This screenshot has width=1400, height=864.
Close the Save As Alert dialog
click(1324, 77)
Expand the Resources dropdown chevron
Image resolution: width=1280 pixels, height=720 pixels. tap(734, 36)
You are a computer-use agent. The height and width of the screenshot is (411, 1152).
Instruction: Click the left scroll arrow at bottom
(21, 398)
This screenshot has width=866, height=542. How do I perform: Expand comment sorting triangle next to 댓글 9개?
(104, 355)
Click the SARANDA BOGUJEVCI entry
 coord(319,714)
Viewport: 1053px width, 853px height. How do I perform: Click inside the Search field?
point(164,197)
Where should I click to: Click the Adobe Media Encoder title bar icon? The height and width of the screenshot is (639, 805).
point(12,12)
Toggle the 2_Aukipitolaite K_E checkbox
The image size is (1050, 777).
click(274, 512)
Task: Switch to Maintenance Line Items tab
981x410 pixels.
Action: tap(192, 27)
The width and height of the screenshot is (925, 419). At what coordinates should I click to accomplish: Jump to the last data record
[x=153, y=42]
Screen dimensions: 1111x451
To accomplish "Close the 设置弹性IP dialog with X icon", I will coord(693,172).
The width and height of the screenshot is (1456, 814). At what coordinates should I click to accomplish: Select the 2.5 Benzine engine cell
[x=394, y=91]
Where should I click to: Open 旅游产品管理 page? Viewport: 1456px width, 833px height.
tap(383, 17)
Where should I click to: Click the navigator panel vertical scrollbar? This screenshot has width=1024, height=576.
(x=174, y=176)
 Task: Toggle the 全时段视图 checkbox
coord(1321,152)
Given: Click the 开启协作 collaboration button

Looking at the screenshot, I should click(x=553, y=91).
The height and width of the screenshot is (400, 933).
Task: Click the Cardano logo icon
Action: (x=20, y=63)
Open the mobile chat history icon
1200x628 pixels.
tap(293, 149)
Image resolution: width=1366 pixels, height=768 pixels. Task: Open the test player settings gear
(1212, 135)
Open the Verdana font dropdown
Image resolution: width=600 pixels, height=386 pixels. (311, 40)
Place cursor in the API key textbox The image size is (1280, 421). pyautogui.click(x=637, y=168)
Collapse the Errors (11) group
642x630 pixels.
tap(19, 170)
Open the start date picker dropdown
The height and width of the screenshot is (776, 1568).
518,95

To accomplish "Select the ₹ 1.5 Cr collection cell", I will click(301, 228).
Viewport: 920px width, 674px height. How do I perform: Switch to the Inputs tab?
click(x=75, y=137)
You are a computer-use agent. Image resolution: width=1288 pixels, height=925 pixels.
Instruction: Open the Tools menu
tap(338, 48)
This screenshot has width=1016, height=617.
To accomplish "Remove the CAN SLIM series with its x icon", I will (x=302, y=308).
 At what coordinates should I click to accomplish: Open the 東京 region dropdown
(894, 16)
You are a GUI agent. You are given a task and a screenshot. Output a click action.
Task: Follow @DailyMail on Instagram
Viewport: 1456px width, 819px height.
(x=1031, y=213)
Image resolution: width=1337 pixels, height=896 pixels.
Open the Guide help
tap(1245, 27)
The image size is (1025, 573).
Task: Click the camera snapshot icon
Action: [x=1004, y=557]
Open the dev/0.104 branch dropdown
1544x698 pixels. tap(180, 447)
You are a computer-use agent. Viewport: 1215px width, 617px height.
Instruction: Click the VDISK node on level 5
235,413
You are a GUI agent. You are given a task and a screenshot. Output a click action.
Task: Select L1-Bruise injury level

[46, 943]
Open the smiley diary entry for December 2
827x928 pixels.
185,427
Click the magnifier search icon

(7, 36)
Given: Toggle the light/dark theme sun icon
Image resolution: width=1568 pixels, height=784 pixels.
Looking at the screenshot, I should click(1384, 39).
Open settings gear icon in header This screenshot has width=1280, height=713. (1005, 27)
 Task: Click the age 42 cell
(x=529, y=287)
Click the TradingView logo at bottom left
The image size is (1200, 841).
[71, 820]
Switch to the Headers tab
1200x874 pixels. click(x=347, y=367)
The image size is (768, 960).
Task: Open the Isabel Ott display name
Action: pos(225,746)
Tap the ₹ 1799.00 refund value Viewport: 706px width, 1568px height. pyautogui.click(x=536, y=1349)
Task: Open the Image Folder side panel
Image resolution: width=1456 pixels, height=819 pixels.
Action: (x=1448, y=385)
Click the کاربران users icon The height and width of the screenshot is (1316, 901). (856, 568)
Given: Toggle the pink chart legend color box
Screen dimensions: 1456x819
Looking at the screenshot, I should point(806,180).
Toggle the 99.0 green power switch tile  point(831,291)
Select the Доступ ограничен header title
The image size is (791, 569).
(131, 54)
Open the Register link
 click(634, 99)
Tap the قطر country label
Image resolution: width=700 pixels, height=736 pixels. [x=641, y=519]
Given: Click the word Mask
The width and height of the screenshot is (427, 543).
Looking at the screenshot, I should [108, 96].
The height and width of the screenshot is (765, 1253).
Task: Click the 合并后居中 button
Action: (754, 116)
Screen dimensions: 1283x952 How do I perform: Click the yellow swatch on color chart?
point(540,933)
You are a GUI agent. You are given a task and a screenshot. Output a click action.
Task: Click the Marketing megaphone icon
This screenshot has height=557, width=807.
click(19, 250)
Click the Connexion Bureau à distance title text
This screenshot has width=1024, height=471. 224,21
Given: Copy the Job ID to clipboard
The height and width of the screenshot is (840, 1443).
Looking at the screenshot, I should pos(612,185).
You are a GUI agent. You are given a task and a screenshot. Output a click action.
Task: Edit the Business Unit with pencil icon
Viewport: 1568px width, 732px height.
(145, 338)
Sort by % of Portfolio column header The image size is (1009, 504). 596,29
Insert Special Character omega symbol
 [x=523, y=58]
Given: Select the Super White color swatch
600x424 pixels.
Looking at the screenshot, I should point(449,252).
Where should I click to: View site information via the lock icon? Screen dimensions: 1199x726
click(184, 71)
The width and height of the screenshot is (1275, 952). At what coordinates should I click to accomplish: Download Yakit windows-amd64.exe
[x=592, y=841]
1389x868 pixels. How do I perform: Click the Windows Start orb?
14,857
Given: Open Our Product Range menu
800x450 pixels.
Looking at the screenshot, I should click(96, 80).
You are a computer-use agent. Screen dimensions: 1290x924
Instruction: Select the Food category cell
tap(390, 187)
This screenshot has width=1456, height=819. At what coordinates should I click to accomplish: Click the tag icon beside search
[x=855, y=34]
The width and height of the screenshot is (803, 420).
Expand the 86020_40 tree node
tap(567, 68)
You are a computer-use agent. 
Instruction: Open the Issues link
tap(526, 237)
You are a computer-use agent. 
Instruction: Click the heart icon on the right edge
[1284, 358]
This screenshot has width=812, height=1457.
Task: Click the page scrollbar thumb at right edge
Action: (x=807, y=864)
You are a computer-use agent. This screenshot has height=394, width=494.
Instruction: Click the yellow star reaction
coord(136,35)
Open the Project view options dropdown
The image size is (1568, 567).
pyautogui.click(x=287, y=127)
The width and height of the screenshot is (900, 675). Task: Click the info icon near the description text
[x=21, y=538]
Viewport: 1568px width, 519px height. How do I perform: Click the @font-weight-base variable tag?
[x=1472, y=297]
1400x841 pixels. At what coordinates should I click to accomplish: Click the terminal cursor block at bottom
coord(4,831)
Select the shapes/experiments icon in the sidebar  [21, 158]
⁂
**Problem requirements**
Copy out all the rows above again, swapping "checkbox" for "check box" wherever it occurs and changing nothing else.

**Solution to the problem**
This screenshot has width=1400, height=864.
Close the Save As Alert dialog
click(1324, 77)
Expand the Resources dropdown chevron
Image resolution: width=1280 pixels, height=720 pixels. tap(734, 36)
You are a computer-use agent. The height and width of the screenshot is (411, 1152).
Instruction: Click the left scroll arrow at bottom
(21, 398)
This screenshot has width=866, height=542. How do I perform: Expand comment sorting triangle next to 댓글 9개?
(104, 355)
Click the SARANDA BOGUJEVCI entry
 coord(319,714)
Viewport: 1053px width, 853px height. How do I perform: Click inside the Search field?
point(164,197)
Where should I click to: Click the Adobe Media Encoder title bar icon? The height and width of the screenshot is (639, 805).
point(12,12)
Toggle the 2_Aukipitolaite K_E check box
The image size is (1050, 777).
click(274, 512)
Task: Switch to Maintenance Line Items tab
981x410 pixels.
Action: tap(192, 27)
The width and height of the screenshot is (925, 419). At what coordinates should I click to accomplish: Jump to the last data record
[x=153, y=42]
Screen dimensions: 1111x451
To accomplish "Close the 设置弹性IP dialog with X icon", I will coord(693,172).
The width and height of the screenshot is (1456, 814). At what coordinates should I click to accomplish: Select the 2.5 Benzine engine cell
[x=394, y=91]
Where should I click to: Open 旅游产品管理 page? Viewport: 1456px width, 833px height.
tap(383, 17)
Where should I click to: Click the navigator panel vertical scrollbar? This screenshot has width=1024, height=576.
(x=174, y=176)
 Task: Toggle the 全时段视图 check box
coord(1321,152)
Given: Click the 开启协作 collaboration button

Looking at the screenshot, I should click(x=553, y=91).
The height and width of the screenshot is (400, 933).
Task: Click the Cardano logo icon
Action: (x=20, y=63)
Open the mobile chat history icon
1200x628 pixels.
tap(293, 149)
Image resolution: width=1366 pixels, height=768 pixels. Task: Open the test player settings gear
(1212, 135)
Open the Verdana font dropdown
Image resolution: width=600 pixels, height=386 pixels. (311, 40)
Place cursor in the API key textbox The image size is (1280, 421). pyautogui.click(x=637, y=168)
Collapse the Errors (11) group
642x630 pixels.
tap(19, 170)
Open the start date picker dropdown
The height and width of the screenshot is (776, 1568).
518,95

To accomplish "Select the ₹ 1.5 Cr collection cell", I will click(301, 228).
Viewport: 920px width, 674px height. How do I perform: Switch to the Inputs tab?
click(x=75, y=137)
You are a computer-use agent. Image resolution: width=1288 pixels, height=925 pixels.
Instruction: Open the Tools menu
tap(338, 48)
This screenshot has width=1016, height=617.
To accomplish "Remove the CAN SLIM series with its x icon", I will (x=302, y=308).
 At what coordinates should I click to accomplish: Open the 東京 region dropdown
(894, 16)
You are a GUI agent. You are given a task and a screenshot. Output a click action.
Task: Follow @DailyMail on Instagram
Viewport: 1456px width, 819px height.
(x=1031, y=213)
Image resolution: width=1337 pixels, height=896 pixels.
Open the Guide help
tap(1245, 27)
The image size is (1025, 573).
Task: Click the camera snapshot icon
Action: [x=1004, y=557]
Open the dev/0.104 branch dropdown
1544x698 pixels. tap(180, 447)
You are a computer-use agent. Viewport: 1215px width, 617px height.
Instruction: Click the VDISK node on level 5
235,413
You are a GUI agent. You are given a task and a screenshot. Output a click action.
Task: Select L1-Bruise injury level

[46, 943]
Open the smiley diary entry for December 2
827x928 pixels.
185,427
Click the magnifier search icon

(7, 36)
Given: Toggle the light/dark theme sun icon
Image resolution: width=1568 pixels, height=784 pixels.
Looking at the screenshot, I should click(1384, 39).
Open settings gear icon in header This screenshot has width=1280, height=713. (1005, 27)
 Task: Click the age 42 cell
(x=529, y=287)
Click the TradingView logo at bottom left
The image size is (1200, 841).
[71, 820]
Switch to the Headers tab
1200x874 pixels. click(x=347, y=367)
The image size is (768, 960).
Task: Open the Isabel Ott display name
Action: pos(225,746)
Tap the ₹ 1799.00 refund value Viewport: 706px width, 1568px height. pyautogui.click(x=536, y=1349)
Task: Open the Image Folder side panel
Image resolution: width=1456 pixels, height=819 pixels.
Action: (x=1448, y=385)
Click the کاربران users icon The height and width of the screenshot is (1316, 901). (856, 568)
Given: Toggle the pink chart legend color box
Screen dimensions: 1456x819
Looking at the screenshot, I should point(806,180).
Toggle the 99.0 green power switch tile  point(831,291)
Select the Доступ ограничен header title
The image size is (791, 569).
(131, 54)
Open the Register link
 click(634, 99)
Tap the قطر country label
Image resolution: width=700 pixels, height=736 pixels. [x=641, y=519]
Given: Click the word Mask
The width and height of the screenshot is (427, 543).
Looking at the screenshot, I should [108, 96].
The height and width of the screenshot is (765, 1253).
Task: Click the 合并后居中 button
Action: (754, 116)
Screen dimensions: 1283x952 How do I perform: Click the yellow swatch on color chart?
point(540,933)
You are a GUI agent. You are given a task and a screenshot. Output a click action.
Task: Click the Marketing megaphone icon
This screenshot has height=557, width=807.
click(19, 250)
Click the Connexion Bureau à distance title text
This screenshot has width=1024, height=471. 224,21
Given: Copy the Job ID to clipboard
The height and width of the screenshot is (840, 1443).
Looking at the screenshot, I should pos(612,185).
You are a GUI agent. You are given a task and a screenshot. Output a click action.
Task: Edit the Business Unit with pencil icon
Viewport: 1568px width, 732px height.
(145, 338)
Sort by % of Portfolio column header The image size is (1009, 504). 596,29
Insert Special Character omega symbol
 [x=523, y=58]
Given: Select the Super White color swatch
600x424 pixels.
Looking at the screenshot, I should point(449,252).
Where should I click to: View site information via the lock icon? Screen dimensions: 1199x726
click(184, 71)
The width and height of the screenshot is (1275, 952). At what coordinates should I click to accomplish: Download Yakit windows-amd64.exe
[x=592, y=841]
1389x868 pixels. How do I perform: Click the Windows Start orb?
14,857
Given: Open Our Product Range menu
800x450 pixels.
Looking at the screenshot, I should click(96, 80).
You are a computer-use agent. Screen dimensions: 1290x924
Instruction: Select the Food category cell
tap(390, 187)
This screenshot has width=1456, height=819. At what coordinates should I click to accomplish: Click the tag icon beside search
[x=855, y=34]
The width and height of the screenshot is (803, 420).
Expand the 86020_40 tree node
tap(567, 68)
You are a computer-use agent. 
Instruction: Open the Issues link
tap(526, 237)
You are a computer-use agent. 
Instruction: Click the heart icon on the right edge
[1284, 358]
This screenshot has width=812, height=1457.
Task: Click the page scrollbar thumb at right edge
Action: (x=807, y=864)
You are a computer-use agent. This screenshot has height=394, width=494.
Instruction: Click the yellow star reaction
coord(136,35)
Open the Project view options dropdown
The image size is (1568, 567).
pyautogui.click(x=287, y=127)
The width and height of the screenshot is (900, 675). Task: Click the info icon near the description text
[x=21, y=538]
Viewport: 1568px width, 519px height. How do I perform: Click the @font-weight-base variable tag?
[x=1472, y=297]
1400x841 pixels. At what coordinates should I click to accomplish: Click the terminal cursor block at bottom
coord(4,831)
Select the shapes/experiments icon in the sidebar  [21, 158]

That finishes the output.